### Goal of the exercise
Across the listing below, how many lines hold "agent"? Reply with the number by itself.

### Data records
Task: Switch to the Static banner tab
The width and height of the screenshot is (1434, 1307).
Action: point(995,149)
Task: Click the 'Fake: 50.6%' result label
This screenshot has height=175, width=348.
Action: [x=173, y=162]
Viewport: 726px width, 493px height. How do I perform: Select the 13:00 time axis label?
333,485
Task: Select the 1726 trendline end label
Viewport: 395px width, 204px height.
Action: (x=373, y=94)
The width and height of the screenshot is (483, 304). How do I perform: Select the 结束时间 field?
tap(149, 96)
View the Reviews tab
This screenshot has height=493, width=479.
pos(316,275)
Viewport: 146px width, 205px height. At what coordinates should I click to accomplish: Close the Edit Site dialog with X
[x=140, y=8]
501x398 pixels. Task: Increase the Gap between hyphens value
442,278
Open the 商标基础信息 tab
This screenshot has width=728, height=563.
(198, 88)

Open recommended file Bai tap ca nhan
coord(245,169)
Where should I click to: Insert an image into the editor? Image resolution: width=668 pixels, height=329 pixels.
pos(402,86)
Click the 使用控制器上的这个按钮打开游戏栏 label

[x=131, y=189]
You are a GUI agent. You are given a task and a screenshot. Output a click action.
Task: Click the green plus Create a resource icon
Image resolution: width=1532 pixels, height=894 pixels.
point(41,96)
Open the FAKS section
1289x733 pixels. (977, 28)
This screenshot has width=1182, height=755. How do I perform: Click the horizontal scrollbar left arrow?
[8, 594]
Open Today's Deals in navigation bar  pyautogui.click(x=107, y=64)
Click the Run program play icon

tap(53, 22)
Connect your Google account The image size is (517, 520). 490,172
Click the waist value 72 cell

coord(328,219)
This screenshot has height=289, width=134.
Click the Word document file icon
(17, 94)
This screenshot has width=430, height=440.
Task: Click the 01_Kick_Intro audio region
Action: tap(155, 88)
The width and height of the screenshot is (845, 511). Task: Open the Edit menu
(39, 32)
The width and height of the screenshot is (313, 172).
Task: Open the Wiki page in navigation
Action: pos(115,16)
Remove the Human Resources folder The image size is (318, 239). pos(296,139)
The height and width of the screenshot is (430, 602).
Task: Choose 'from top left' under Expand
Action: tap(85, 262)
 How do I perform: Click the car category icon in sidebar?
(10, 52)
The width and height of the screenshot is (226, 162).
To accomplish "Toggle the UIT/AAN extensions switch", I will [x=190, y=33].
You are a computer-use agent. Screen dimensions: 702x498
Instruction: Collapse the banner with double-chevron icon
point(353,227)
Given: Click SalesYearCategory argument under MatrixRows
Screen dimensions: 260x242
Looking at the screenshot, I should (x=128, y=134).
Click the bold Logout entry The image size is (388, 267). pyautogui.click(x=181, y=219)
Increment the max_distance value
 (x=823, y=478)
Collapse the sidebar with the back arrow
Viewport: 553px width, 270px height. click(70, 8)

### Exercise result
2